Records provided:
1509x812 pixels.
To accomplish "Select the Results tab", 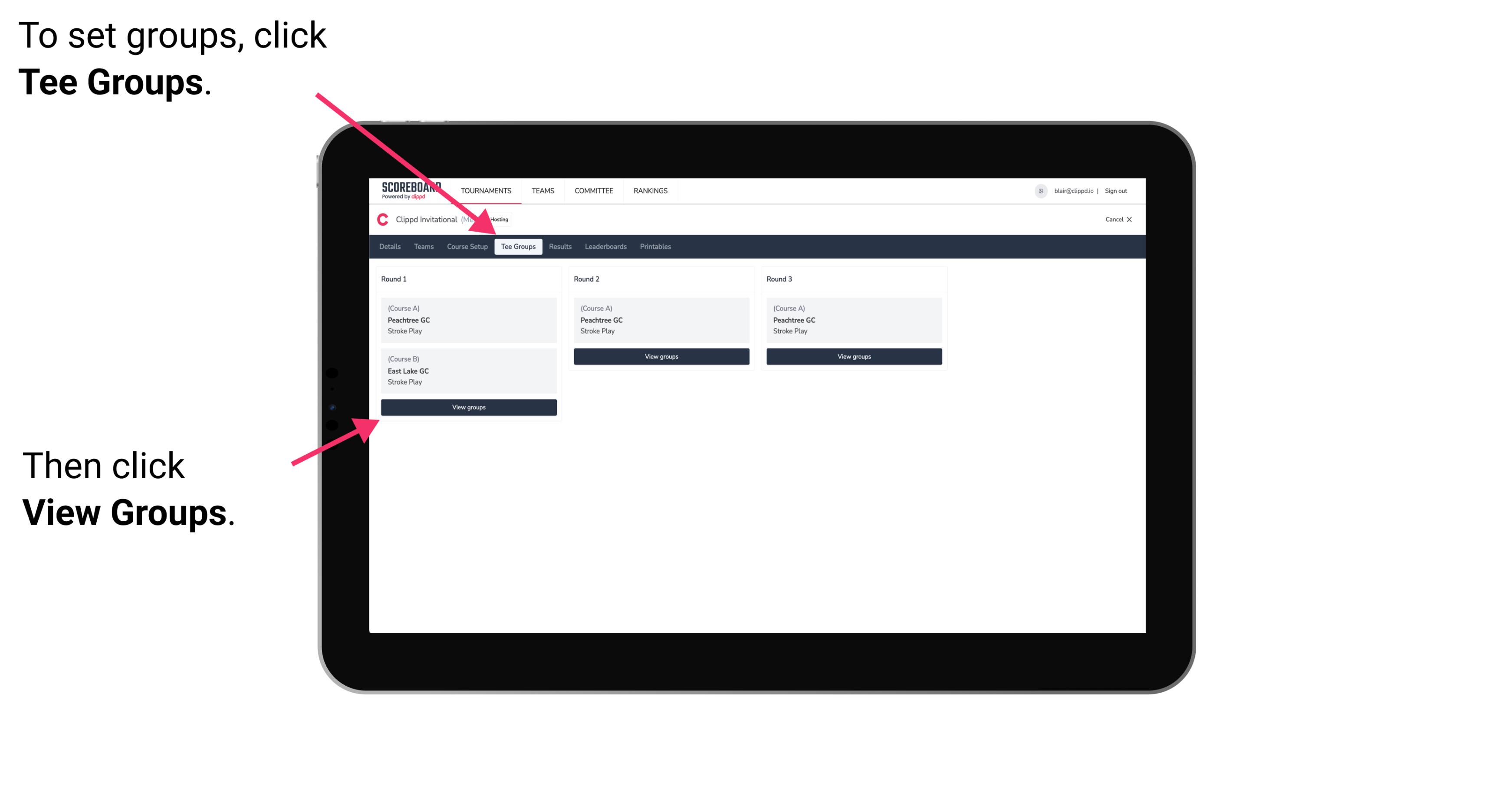I will click(559, 246).
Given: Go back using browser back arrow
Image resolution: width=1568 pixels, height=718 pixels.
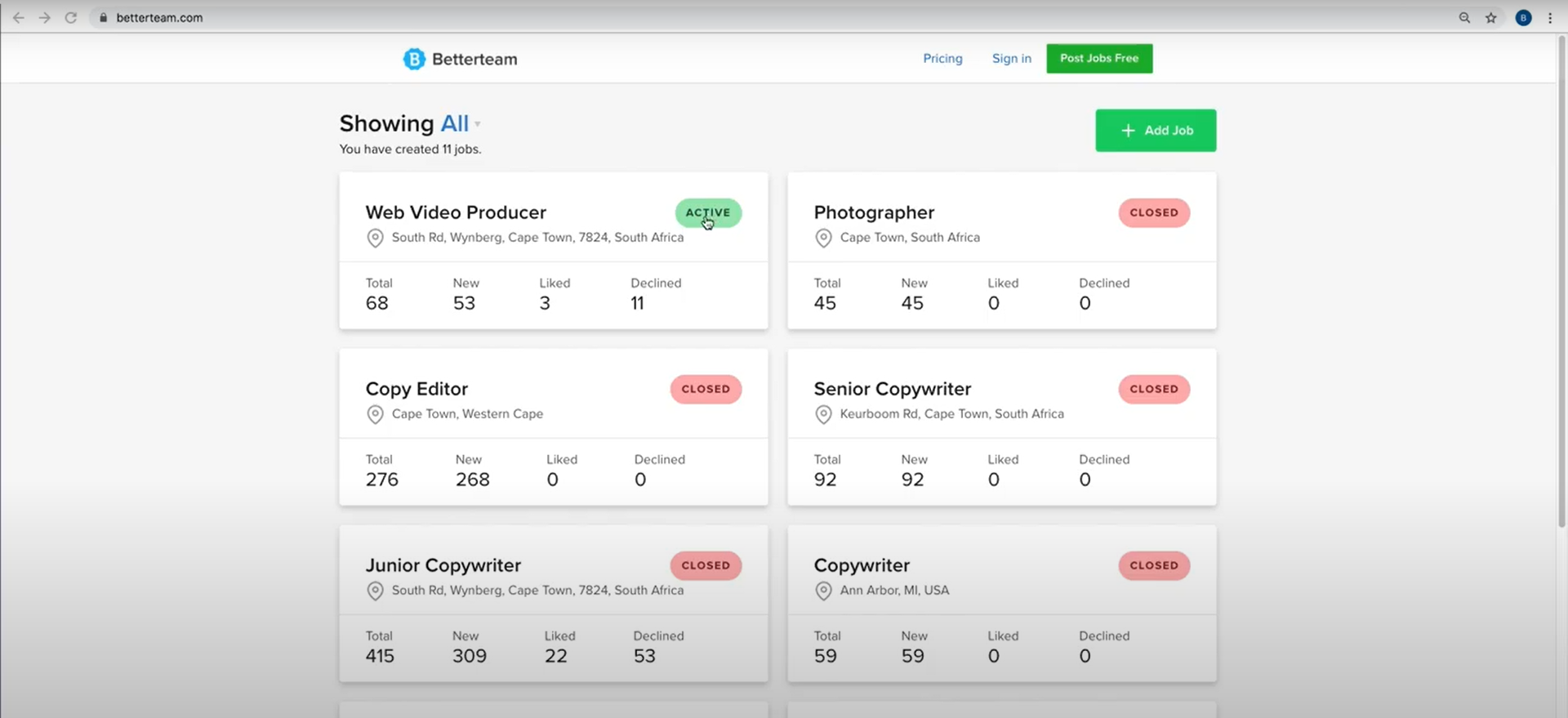Looking at the screenshot, I should click(x=18, y=17).
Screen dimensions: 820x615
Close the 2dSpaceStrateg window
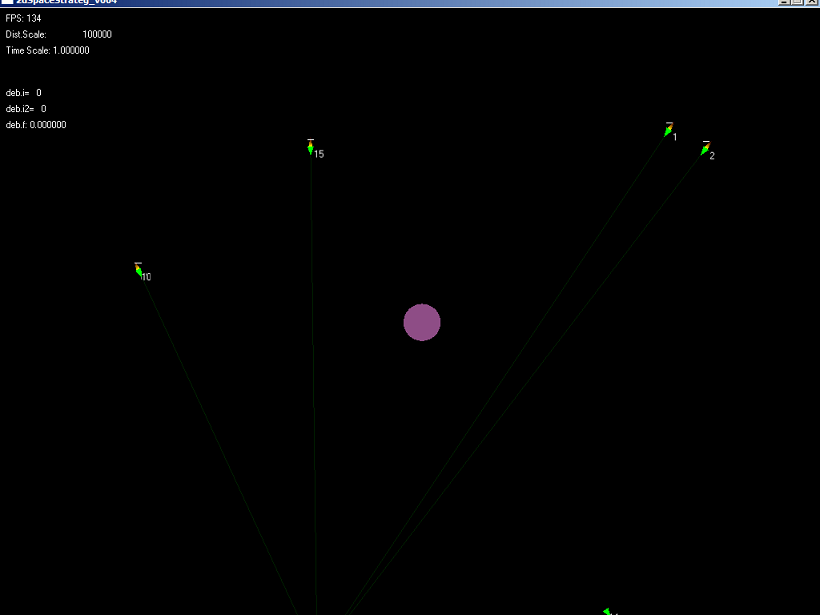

Assignment:
Would you restate, word for word, the lines from the one holding "Image resolution: width=1568" through the end of the material above? Omit the pictures.

Task answer:
Image resolution: width=1568 pixels, height=718 pixels.
Looking at the screenshot, I should click(x=18, y=17).
Screen dimensions: 820x615
Close the 2dSpaceStrateg window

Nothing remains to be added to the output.